Histoires de banquise
La mission Mosaic suit son cours, au fil de la dérive transpolaire qui nous rapproche doucement du pôle Nord (moins de 300km), et au rythme d'un intense programme scientifique.
A 87°30' de latitude Nord, même pendant la nuit polaire, les aurores boréales sont très rares; celle observée récemment était frangée de rouge. Superbe spectacle également lors de la pleine lune du 10 janvier et de l’éclipse partielle. Ou bien sous le ciel magnifiquement étoilé lors de la sortie camping que j'ai proposée samedi dernier : une vingtaine de scientifiques ont ainsi quitté le cocon du Polarstern, le temps d'une nuit, pour mieux ressentir l’océan Arctique qu'ils sont venus étudier.

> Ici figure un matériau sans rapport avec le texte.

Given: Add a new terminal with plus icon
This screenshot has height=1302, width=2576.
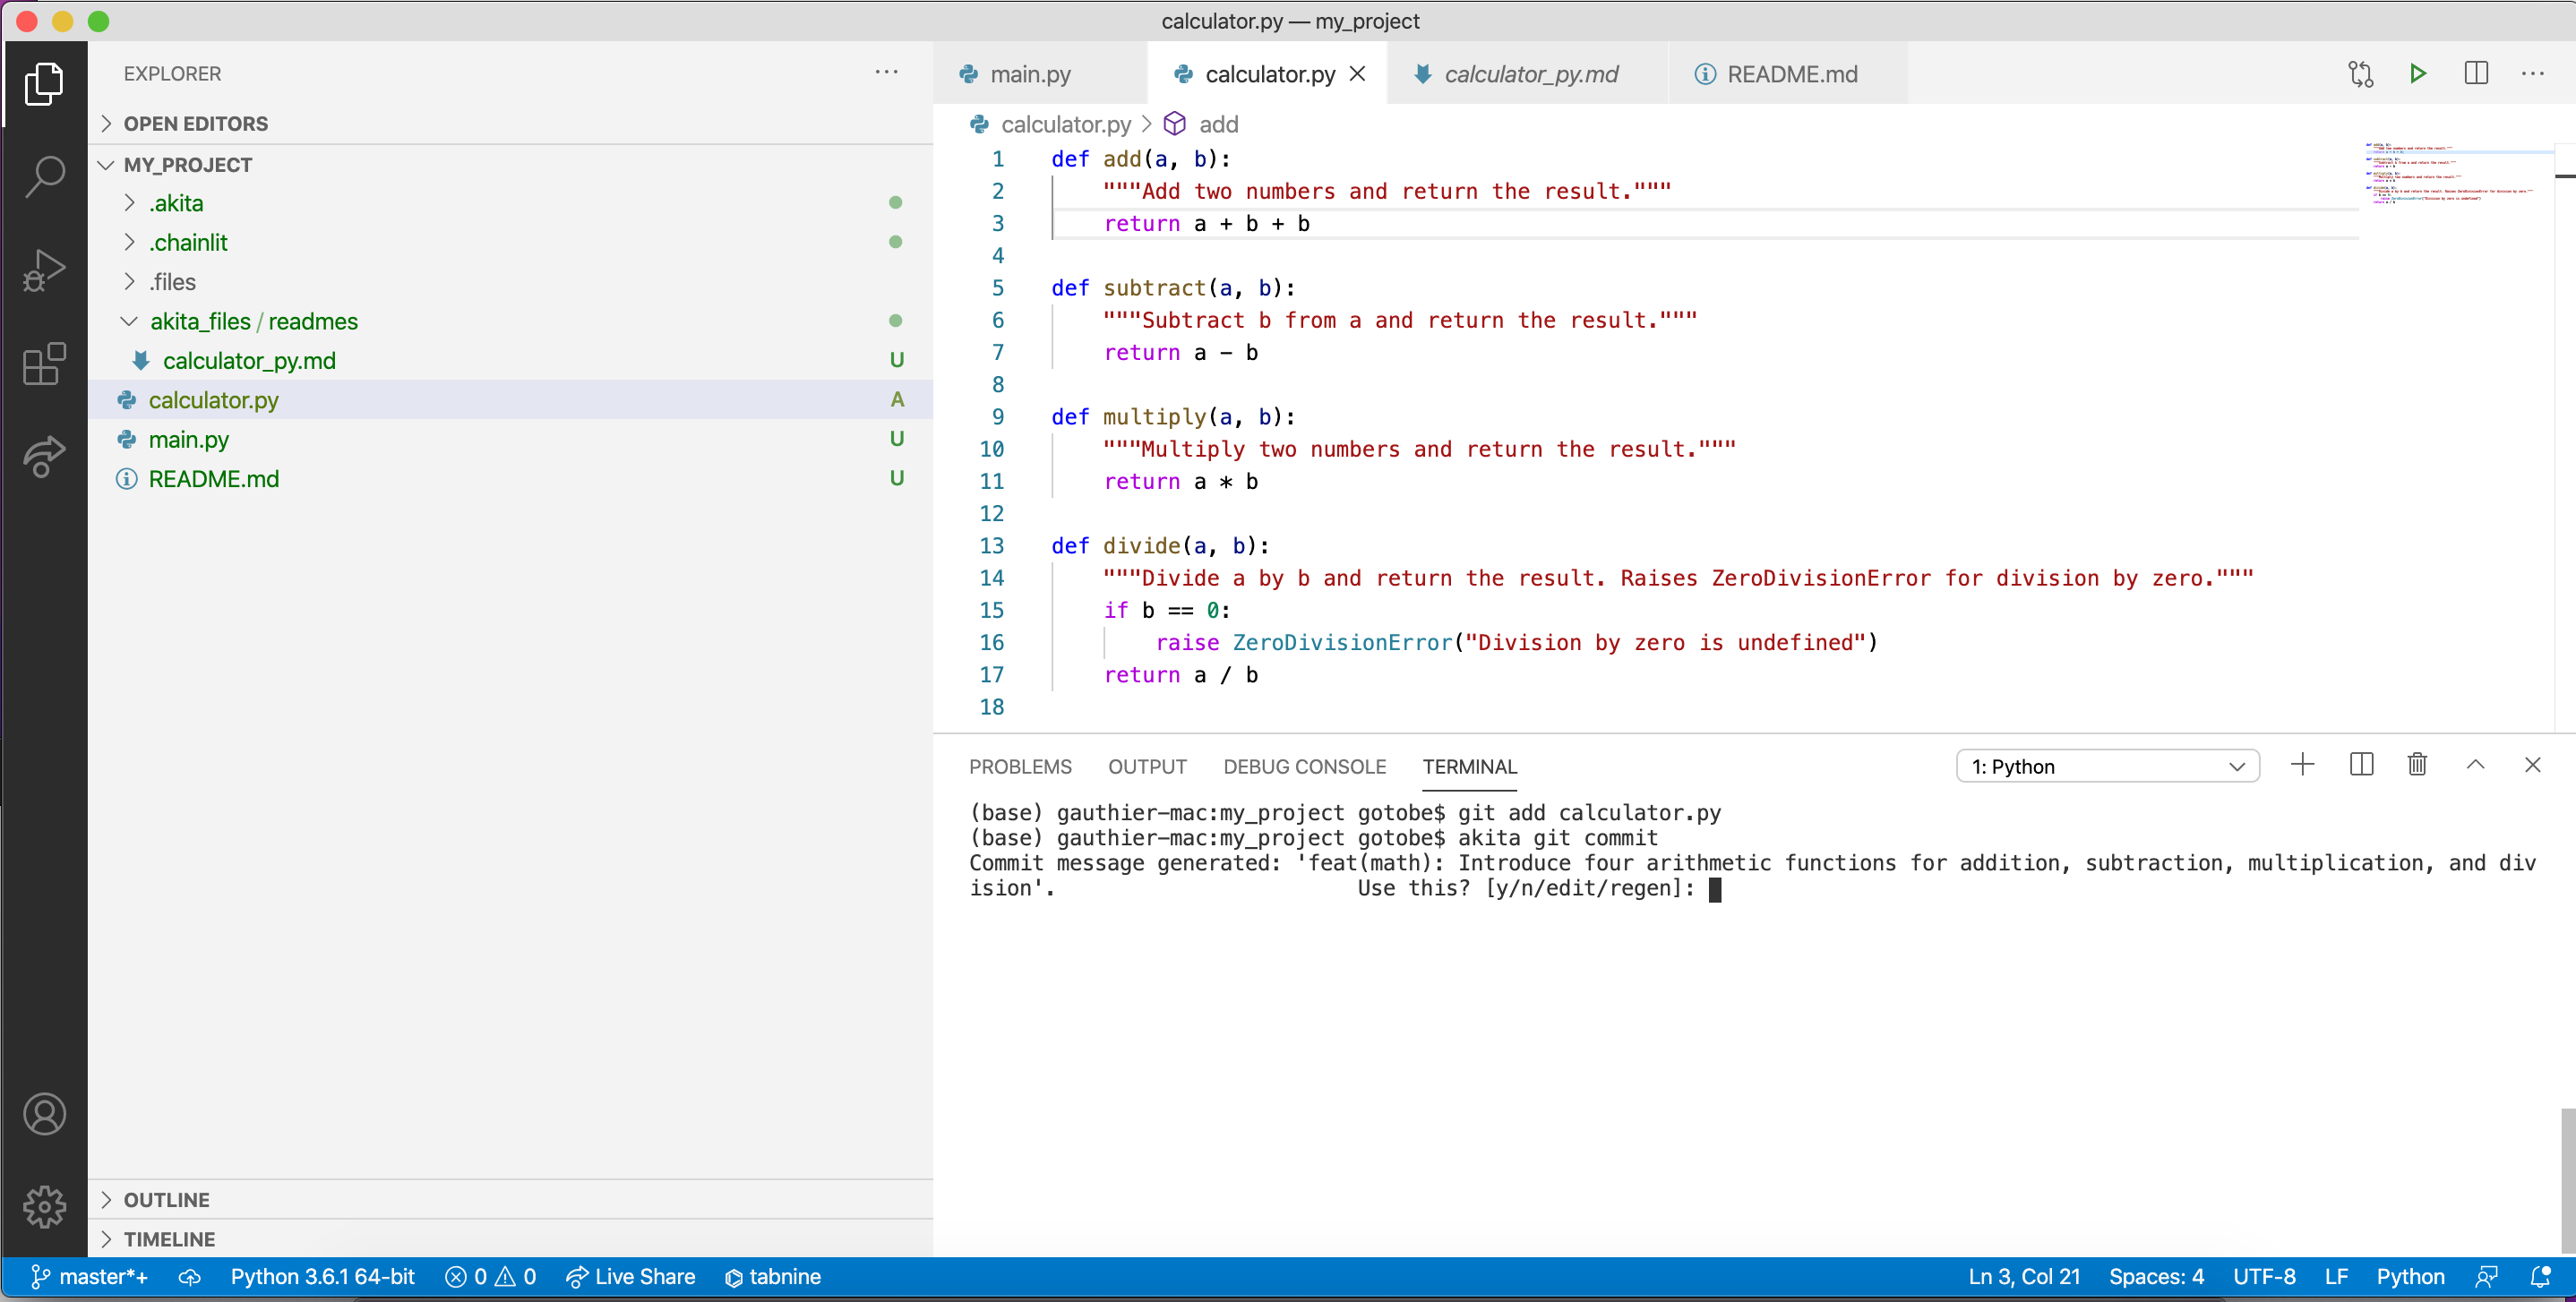Looking at the screenshot, I should tap(2302, 765).
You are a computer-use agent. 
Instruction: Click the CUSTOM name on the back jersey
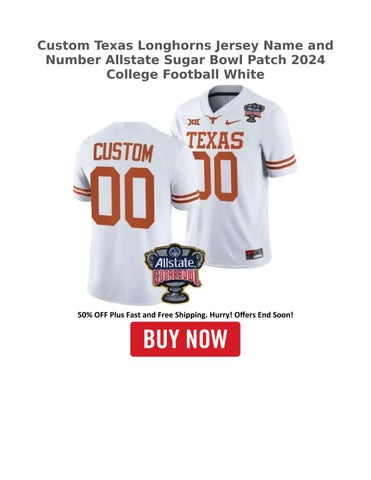(x=123, y=153)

Un ours bien léché a visité avec attention une partie des innombrables installations, il n'a rien endommagé, et a même évité de marcher sur la neige sous les radiomètres qui mesurent la température de la surface de la banquise et les radiations émises. Seul un appareil photo automatique a vu l'ours, peu après minuit le 19 janvier. Ses traces nous ont racontés son parcours.
La banquise craque allègrement dans les environs du Polarstern ces jours-ci. Hier, alors que je veillais sur deux équipes qui souhaitaient travailler de l'autre côté d'un crack, la glace grinçait, gémissait. En poste près des zones d'ouverture et de friction, avec deux motoneiges et trois traîneaux stationnés du 'bon' côté, j'ai assisté soudain à une rupture multiple. La banquise se dérobait sous mes pieds. Un des traîneaux s'est trouvé à cheval sur une fracture qui a vite atteint plus d'un mètre de large. A peine le temps de démarrer les skidoos pour les déplacer, l'un des skis était déjà dans l'eau ! Heureusement le moteur était encore chaud et la machine a bondi hors de la crevasse en échappant au naufrage (4500m de fond...). Simultanément, une crête de pression poussait rapidement, il était temps de rassembler tout le monde et de regagner notre vaisseau. Que va devenir la banquise de Mosaic ?
Du côté de Vagabond et d'Arctic Bay, Louis a eu l'aide de un ou deux phoques pour entretenir les trous dans la banquise et lui faciliter le travail avant de plonger ! Par -36°C hier, l'eau devait presque lui sembler chaude, à -1,8°C. Dans ces conditions, c'est un réel défi technique et logistique d'aller chercher une dizaine d'échantillons de coralline, installés sur le fond depuis septembre, et de récupérer les données des capteurs de lumière, température, salinité et pH. Johan, le professeur de Léonie était là pour assister Louis en surface, et les amis du village pour réchauffer notre plongeur avec des festins de caribou, d'omble arctique et de phoque.